Macau, Sonda 94, 1981, Foto: Claudio Guerra

É difícil estabelecer com segurança o peso econômico do petróleo na região de Macau. São inúmeras variáveis o que demandaria ampla pesquisa e análise equilibrada. Este não é meu propósito. Tratarei o assunto como observador, na região desde os oitenta, parte como chefe do setor de operações do Banco do Brasil e parte como pequeno empresário do setor de informática.

A Petrobrás aportou nos cinquenta quando fez as primeiras perfurações que logo em seguida foram abandonadas sem explicações convincentes. Depois, nos oitenta passou a ter um peso  enorme na economia quando retomou as prospecções e as perfurações, passando a extrair petróleo e instalando a refinaria Clara Camarão em Guamaré. E então, definitivamente Macau e região ficaram inseridas no comodities petróleo e oscilam de acordo com o mercado do produto.
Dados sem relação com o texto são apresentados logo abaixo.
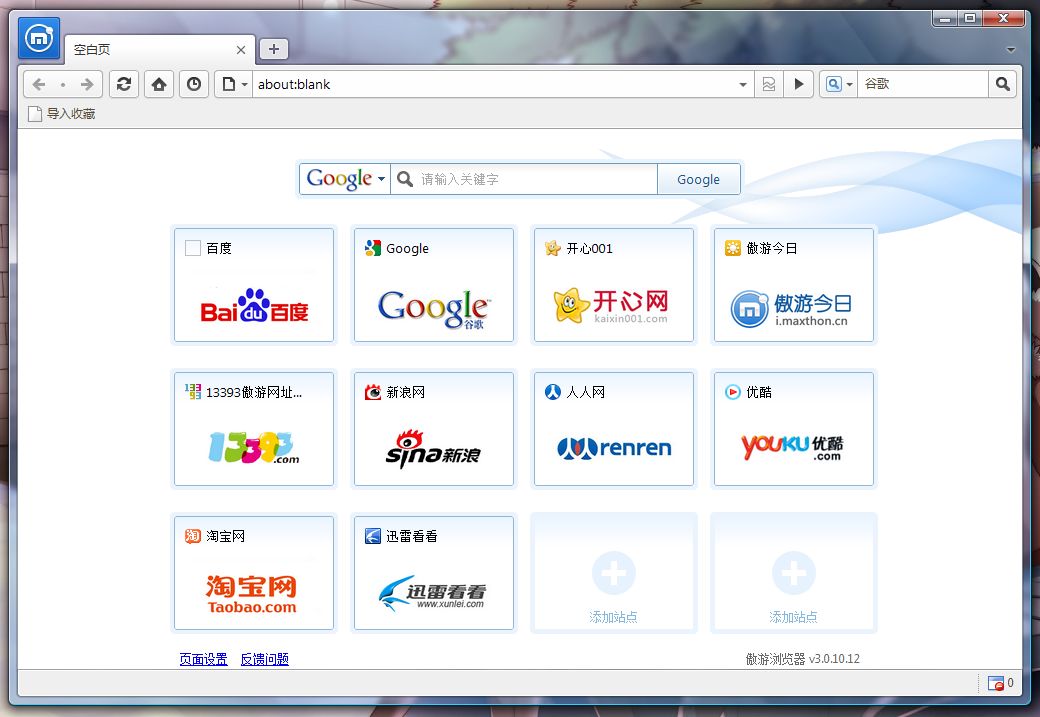The height and width of the screenshot is (717, 1040).
Task: Expand the Google search engine dropdown on page
Action: pos(345,179)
Em que pese a má aplicação dos royalties pelas prefeituras da região e o problema social acirrado com a chegada das empresas, a população foi beneficiada de forma direta ou indireta pelos rendimentos do petróleo, mas hoje são milhares de macauenses – operários e pequenos empresários e suas famílias — sofrendo com a crise no setor.  É o capitalismo.

A diminuição do preço do barril do petróleo por algumas empresas cujo custo de produção é pequeno,  provocou um caos nas demais empresas cujo custo de produção é maior. Enfim, é a concorrência, é o capitalismo e suas leis e não há nada ilegal ou imoral. Para nós de Macau este é o fator externo, comandado pelas empresas instaladas na Arábia Saudita, com mil motivos para baixar o preço do barril de petróleo.

Quanto ao fator interno está em curso a chamada Operação Lava Jato que investiga o roubo na Petrobrás. A investigação,  acredito,  tem um verdadeiro sentido republicano e nos 125 anos da nossa  república é a primeira vez que isso acontece, ou seja, o Poder Executivo não interfere na investigação. Lamentável  é ver a postura entreguista — a mesma da década de 1950, quando da perfuração dos primeiros poços em Macau, Paraguaçu Paulista e outras cidades — dos arautos do mal que na verdade querem a destruição da Petrobrás. Muitos destes sacripantas  vem buscar votos em Macau.